======== Task material ========

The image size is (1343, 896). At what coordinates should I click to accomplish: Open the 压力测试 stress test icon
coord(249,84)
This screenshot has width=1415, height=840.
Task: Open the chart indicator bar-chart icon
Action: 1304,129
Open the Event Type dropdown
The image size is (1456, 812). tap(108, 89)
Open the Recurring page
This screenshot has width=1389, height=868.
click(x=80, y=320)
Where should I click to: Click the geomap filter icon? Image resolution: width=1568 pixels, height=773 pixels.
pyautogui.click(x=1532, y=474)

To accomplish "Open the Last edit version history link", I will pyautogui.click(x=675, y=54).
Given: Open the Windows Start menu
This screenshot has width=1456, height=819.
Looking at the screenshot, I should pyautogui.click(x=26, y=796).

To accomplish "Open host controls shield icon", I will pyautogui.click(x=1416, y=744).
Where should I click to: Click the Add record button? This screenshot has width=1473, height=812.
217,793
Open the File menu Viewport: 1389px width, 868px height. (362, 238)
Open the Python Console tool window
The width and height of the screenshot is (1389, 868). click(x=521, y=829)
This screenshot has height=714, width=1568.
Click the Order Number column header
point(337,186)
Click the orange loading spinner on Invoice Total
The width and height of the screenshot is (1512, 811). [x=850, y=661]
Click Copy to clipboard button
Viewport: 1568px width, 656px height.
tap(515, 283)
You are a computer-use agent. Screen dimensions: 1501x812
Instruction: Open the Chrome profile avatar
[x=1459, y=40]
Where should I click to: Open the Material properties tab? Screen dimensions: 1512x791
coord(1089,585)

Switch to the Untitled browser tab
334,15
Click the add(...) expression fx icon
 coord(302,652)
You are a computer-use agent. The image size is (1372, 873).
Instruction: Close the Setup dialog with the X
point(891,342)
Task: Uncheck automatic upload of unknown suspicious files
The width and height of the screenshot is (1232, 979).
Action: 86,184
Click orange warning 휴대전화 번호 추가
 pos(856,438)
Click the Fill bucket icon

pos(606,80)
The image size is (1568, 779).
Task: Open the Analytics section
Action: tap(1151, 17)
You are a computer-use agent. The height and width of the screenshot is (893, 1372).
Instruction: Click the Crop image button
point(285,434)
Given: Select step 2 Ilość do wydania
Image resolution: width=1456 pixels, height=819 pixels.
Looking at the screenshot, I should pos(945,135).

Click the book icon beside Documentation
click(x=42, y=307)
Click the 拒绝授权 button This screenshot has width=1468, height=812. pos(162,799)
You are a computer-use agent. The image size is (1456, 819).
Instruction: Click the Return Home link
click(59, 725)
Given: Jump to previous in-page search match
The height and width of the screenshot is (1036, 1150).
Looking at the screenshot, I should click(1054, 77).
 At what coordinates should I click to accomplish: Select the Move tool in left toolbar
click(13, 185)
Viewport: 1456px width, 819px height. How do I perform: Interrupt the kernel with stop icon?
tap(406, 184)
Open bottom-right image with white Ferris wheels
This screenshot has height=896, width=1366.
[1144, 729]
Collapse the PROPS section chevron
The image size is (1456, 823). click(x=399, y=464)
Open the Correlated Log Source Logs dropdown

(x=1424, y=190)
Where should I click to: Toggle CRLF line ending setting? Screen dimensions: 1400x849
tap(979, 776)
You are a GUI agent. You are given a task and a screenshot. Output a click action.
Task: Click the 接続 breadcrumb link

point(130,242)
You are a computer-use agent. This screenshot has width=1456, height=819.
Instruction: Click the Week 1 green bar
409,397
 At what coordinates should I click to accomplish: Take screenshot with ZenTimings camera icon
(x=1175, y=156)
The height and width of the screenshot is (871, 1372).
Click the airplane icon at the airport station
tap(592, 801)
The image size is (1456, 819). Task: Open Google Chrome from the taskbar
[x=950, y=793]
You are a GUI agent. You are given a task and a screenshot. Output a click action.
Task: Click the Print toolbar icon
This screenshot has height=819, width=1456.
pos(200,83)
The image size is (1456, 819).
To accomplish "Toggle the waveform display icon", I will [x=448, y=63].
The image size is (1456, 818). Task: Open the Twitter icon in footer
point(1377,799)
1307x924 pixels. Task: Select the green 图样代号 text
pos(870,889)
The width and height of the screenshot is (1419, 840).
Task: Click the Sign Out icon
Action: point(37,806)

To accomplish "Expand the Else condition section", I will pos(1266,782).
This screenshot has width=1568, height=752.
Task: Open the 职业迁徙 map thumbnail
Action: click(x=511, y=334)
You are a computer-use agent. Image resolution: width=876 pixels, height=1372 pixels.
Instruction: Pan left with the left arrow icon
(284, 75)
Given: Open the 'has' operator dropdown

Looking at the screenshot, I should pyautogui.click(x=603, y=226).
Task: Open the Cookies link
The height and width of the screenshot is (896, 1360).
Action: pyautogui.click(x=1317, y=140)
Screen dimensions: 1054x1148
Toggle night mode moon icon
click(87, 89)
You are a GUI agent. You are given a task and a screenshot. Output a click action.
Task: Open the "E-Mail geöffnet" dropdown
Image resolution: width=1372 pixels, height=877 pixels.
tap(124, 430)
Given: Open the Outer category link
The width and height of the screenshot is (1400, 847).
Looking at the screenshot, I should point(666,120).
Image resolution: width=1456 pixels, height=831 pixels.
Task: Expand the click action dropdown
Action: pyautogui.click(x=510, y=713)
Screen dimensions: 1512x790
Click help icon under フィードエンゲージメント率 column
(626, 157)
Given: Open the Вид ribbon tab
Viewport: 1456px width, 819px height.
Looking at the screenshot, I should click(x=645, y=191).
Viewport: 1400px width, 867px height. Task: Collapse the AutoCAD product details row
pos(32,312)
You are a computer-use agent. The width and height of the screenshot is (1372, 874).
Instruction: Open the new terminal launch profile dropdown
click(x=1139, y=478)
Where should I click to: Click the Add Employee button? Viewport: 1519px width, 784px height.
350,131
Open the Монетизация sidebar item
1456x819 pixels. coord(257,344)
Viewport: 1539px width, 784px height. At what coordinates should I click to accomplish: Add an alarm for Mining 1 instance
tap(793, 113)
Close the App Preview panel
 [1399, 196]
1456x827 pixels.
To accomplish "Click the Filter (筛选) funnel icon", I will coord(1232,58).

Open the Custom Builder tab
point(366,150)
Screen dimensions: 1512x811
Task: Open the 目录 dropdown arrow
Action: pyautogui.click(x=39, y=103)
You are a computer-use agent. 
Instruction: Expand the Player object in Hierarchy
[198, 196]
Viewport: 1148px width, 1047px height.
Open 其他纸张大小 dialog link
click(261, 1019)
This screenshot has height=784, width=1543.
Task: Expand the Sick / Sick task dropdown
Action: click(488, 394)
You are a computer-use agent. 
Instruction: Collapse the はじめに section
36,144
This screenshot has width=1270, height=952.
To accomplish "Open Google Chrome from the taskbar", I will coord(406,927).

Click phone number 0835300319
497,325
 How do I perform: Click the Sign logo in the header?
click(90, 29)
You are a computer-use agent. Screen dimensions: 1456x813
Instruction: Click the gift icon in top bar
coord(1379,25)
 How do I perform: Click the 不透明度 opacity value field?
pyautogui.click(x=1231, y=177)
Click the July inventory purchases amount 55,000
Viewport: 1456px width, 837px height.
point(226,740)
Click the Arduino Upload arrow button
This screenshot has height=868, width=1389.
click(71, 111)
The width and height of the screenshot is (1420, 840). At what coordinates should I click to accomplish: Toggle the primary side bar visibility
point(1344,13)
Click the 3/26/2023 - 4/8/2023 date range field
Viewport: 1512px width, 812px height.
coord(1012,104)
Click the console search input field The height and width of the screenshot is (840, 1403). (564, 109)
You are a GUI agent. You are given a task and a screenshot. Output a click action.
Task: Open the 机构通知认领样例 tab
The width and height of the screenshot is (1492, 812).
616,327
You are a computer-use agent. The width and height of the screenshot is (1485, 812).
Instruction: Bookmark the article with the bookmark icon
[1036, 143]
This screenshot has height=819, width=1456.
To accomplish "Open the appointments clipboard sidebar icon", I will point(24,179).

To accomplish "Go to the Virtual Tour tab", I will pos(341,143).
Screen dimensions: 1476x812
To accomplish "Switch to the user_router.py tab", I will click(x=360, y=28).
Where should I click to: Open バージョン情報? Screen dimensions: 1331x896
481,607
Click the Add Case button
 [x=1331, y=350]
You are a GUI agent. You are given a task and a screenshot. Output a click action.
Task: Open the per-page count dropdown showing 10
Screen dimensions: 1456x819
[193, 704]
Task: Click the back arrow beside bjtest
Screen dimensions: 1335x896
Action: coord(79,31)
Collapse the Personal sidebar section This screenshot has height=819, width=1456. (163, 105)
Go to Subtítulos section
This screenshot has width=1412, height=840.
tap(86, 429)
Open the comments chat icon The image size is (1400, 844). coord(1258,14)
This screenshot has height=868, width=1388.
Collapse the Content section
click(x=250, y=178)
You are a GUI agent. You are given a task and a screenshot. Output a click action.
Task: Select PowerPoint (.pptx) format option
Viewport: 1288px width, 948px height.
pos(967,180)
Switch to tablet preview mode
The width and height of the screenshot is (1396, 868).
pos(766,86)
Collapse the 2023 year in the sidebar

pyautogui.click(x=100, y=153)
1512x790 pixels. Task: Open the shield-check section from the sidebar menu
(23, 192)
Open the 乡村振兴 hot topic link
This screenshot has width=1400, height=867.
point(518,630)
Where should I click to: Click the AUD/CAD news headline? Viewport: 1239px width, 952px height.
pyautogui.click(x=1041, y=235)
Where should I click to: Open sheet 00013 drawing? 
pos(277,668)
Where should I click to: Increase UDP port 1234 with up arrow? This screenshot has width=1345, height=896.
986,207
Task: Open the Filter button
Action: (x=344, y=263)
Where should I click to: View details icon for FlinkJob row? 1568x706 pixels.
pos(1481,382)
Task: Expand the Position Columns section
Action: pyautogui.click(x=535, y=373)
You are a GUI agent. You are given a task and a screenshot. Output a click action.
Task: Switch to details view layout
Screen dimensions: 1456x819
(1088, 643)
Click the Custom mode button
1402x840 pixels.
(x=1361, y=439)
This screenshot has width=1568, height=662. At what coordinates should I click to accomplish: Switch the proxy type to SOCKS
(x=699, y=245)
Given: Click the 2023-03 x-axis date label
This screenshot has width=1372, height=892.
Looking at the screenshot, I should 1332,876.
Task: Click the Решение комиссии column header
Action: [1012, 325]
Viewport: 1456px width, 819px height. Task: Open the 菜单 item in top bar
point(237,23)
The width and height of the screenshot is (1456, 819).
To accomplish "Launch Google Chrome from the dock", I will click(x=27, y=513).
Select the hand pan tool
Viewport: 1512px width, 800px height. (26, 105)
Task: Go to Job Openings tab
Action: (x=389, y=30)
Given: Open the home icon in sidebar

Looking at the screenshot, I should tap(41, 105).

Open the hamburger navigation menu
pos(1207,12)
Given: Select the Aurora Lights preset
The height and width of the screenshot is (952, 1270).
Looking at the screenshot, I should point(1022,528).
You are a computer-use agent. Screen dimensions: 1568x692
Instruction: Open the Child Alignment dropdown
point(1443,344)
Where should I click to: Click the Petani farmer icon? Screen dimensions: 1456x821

========

**Exercise prompt**
Which of the lines in the data contain the string "computer"? Return each one.

**Task result**
You are a computer-use agent. Screen dimensions: 1501x812
You are a computer-use agent. The image size is (1372, 873).
You are a computer-use agent. The height and width of the screenshot is (893, 1372).
You are a computer-use agent. The image size is (1456, 819).
You are a computer-use agent. This screenshot has width=1456, height=819.
You are a computer-use agent. Image resolution: width=876 pixels, height=1372 pixels.
You are a computer-use agent. The width and height of the screenshot is (1372, 874).
You are a computer-use agent. 
You are a computer-use agent. 
You are a computer-use agent. Screen dimensions: 1456x813
You are a computer-use agent. The width and height of the screenshot is (1485, 812).
You are a computer-use agent. Screen dimensions: 1568x692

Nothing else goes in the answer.